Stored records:
*** Block opens ***

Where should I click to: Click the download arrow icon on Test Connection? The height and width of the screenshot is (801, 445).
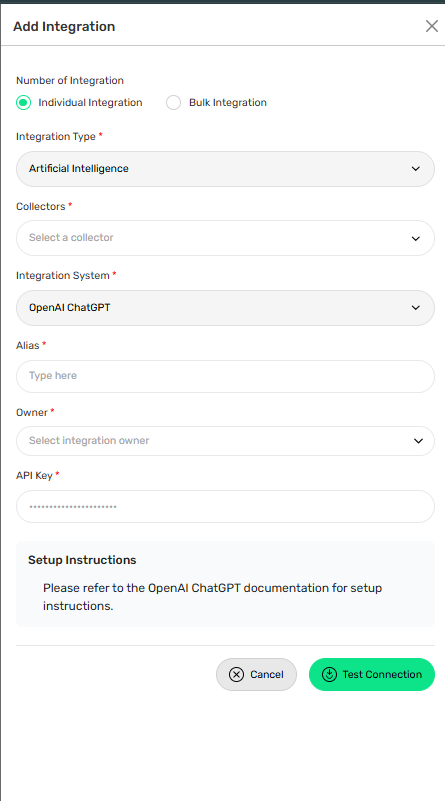click(x=330, y=674)
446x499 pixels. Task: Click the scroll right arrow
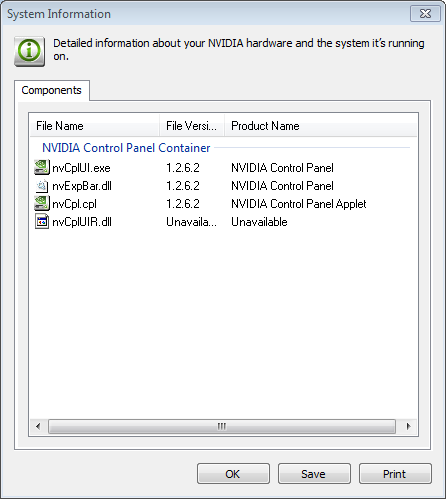[408, 426]
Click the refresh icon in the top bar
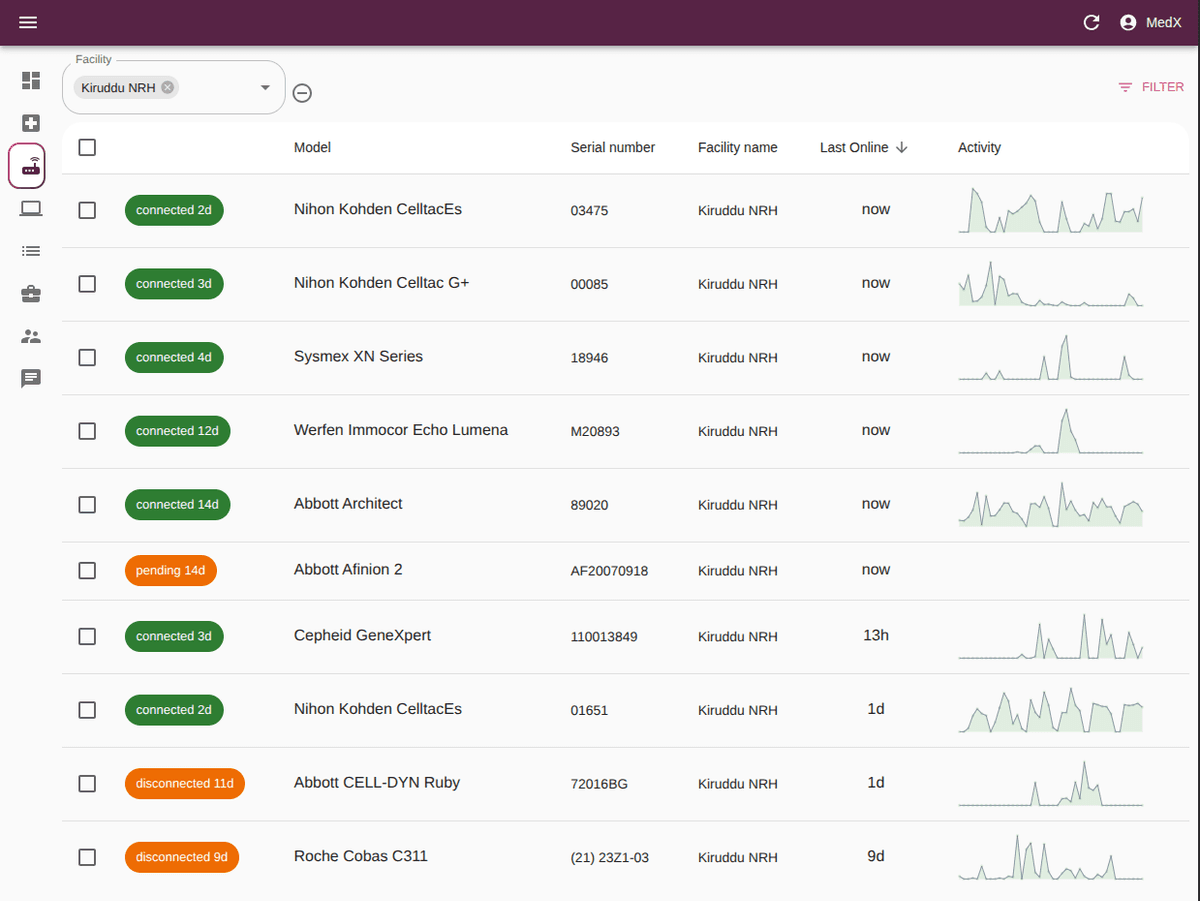Image resolution: width=1200 pixels, height=901 pixels. click(x=1091, y=22)
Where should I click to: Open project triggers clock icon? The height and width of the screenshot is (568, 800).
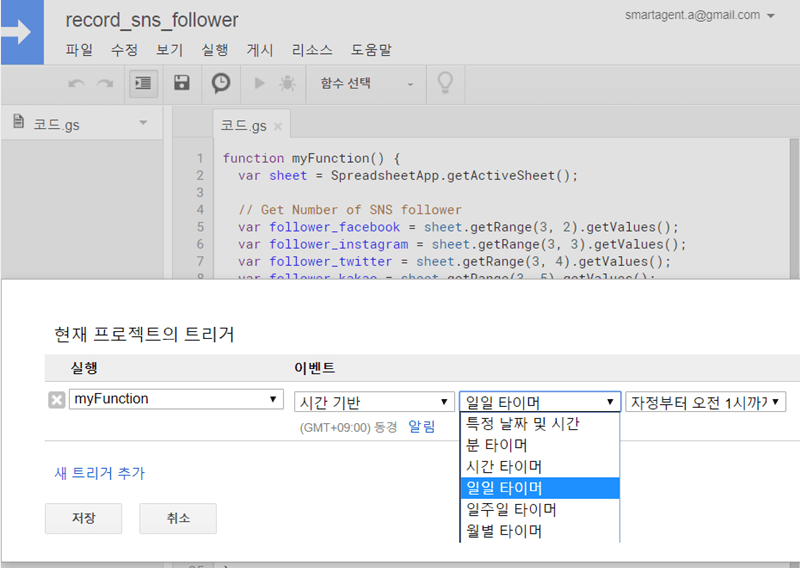[221, 84]
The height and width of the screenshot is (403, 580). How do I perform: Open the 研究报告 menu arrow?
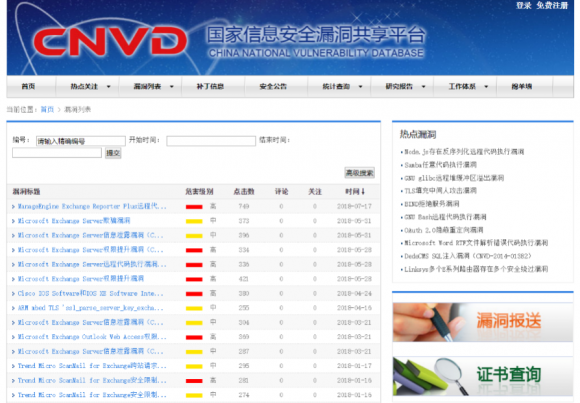point(424,87)
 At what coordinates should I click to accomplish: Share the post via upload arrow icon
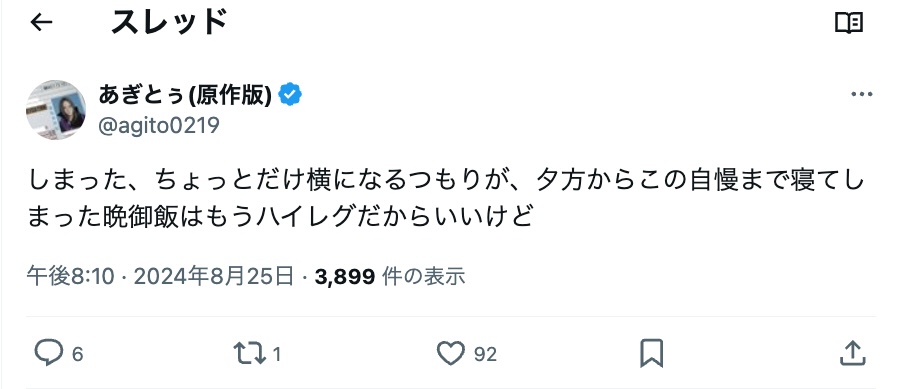(852, 353)
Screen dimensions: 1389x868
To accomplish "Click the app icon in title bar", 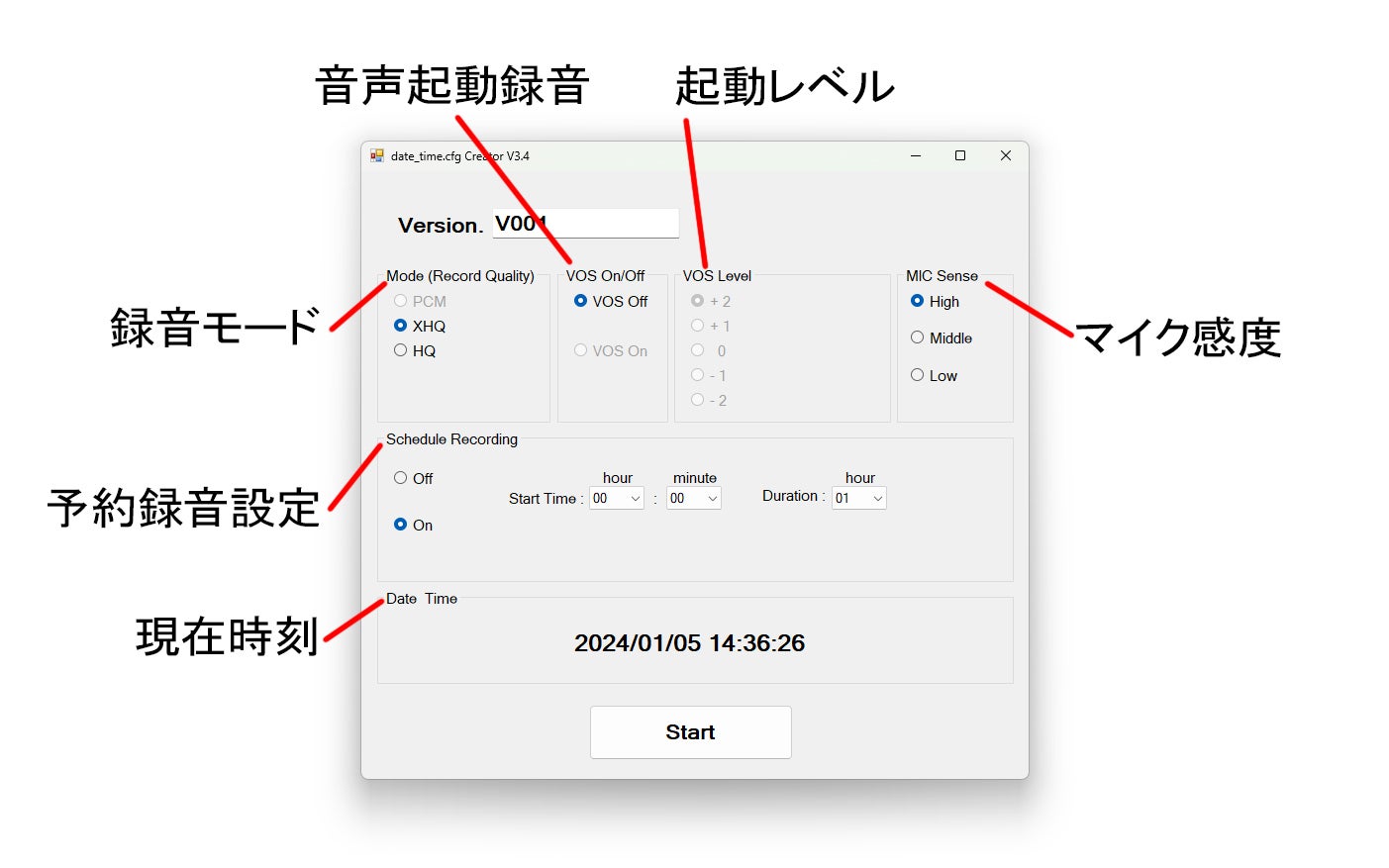I will coord(376,156).
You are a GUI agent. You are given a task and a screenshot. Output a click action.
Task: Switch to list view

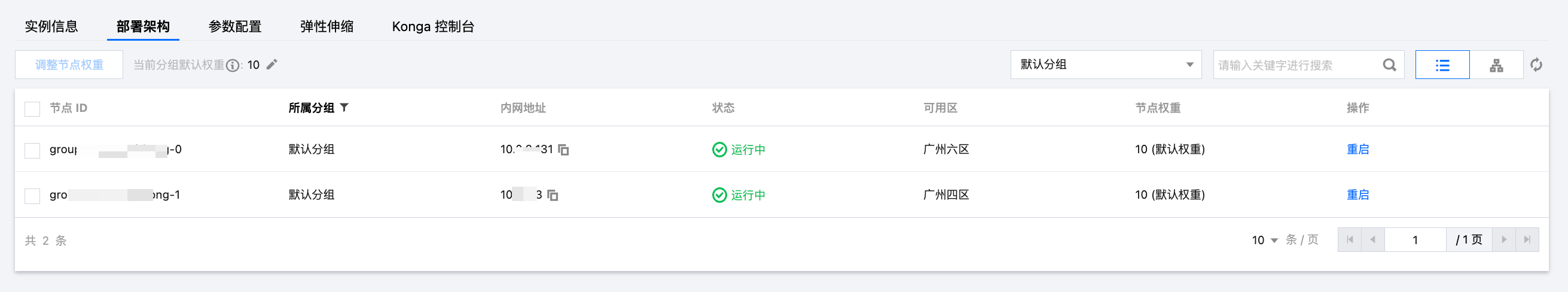[1442, 65]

*** Block closes ***

:: Work required ::
Please reproduce the lines exactly from the one containing "You are a GUI" through the last line of the data above, and keep the pictures out.

:: Written reply ::
You are a GUI agent. You are given a task and a screenshot. Output a click action.
Task: Switch to list view

[1442, 65]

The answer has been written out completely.